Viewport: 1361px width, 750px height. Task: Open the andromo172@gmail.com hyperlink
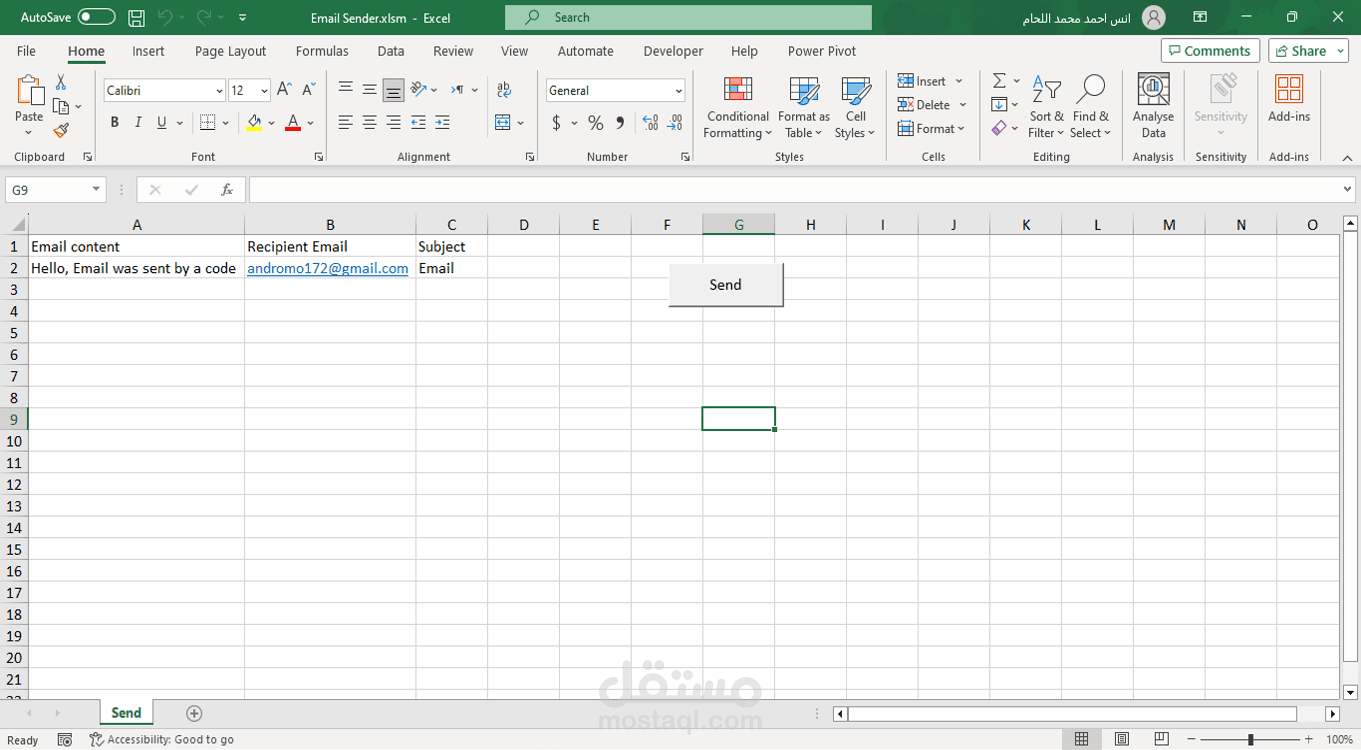327,268
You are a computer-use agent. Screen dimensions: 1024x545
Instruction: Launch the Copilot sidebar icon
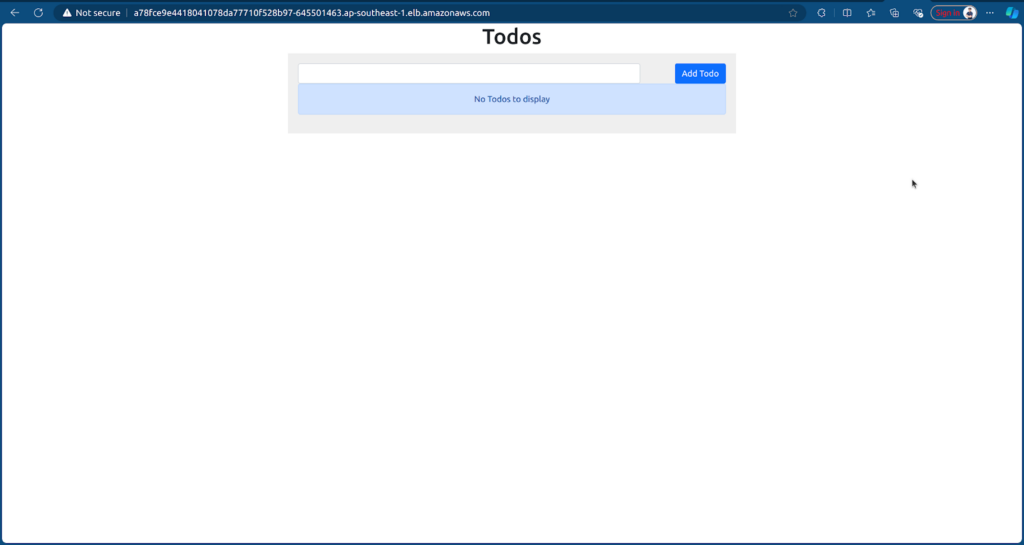[x=1012, y=13]
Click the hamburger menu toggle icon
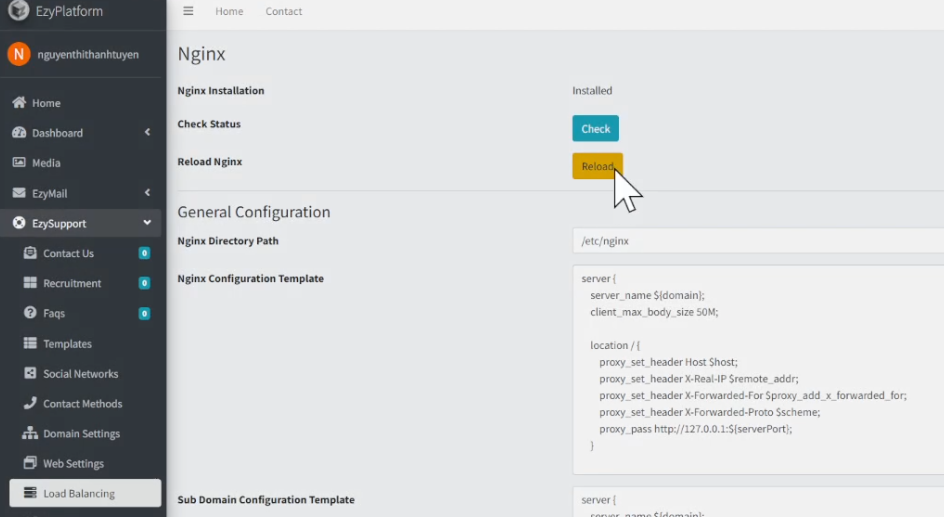Image resolution: width=944 pixels, height=517 pixels. (188, 11)

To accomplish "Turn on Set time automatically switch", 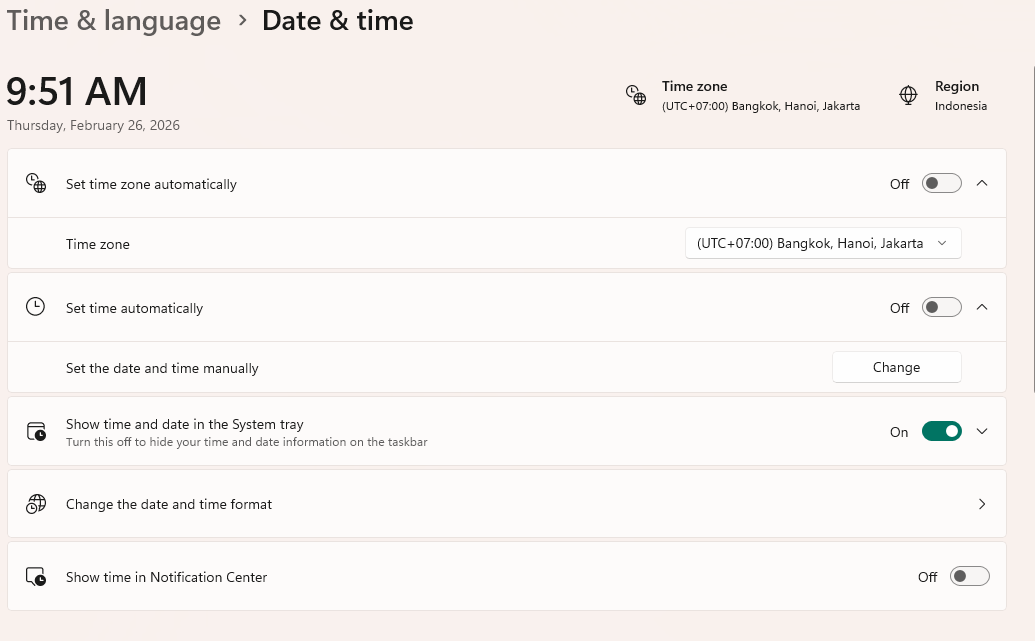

········

_PROBLEM STATEMENT_
Return the lines of the data above in full and exactly, with no pictures.

_TASK OUTPUT_
Viewport: 1361px width, 750px height. Task: Open the andromo172@gmail.com hyperlink
327,268
You are a computer-use agent. Screen dimensions: 1024x545
Instruction: Launch the Copilot sidebar icon
[x=1012, y=13]
Click the hamburger menu toggle icon
Image resolution: width=944 pixels, height=517 pixels. (188, 11)

To accomplish "Turn on Set time automatically switch", 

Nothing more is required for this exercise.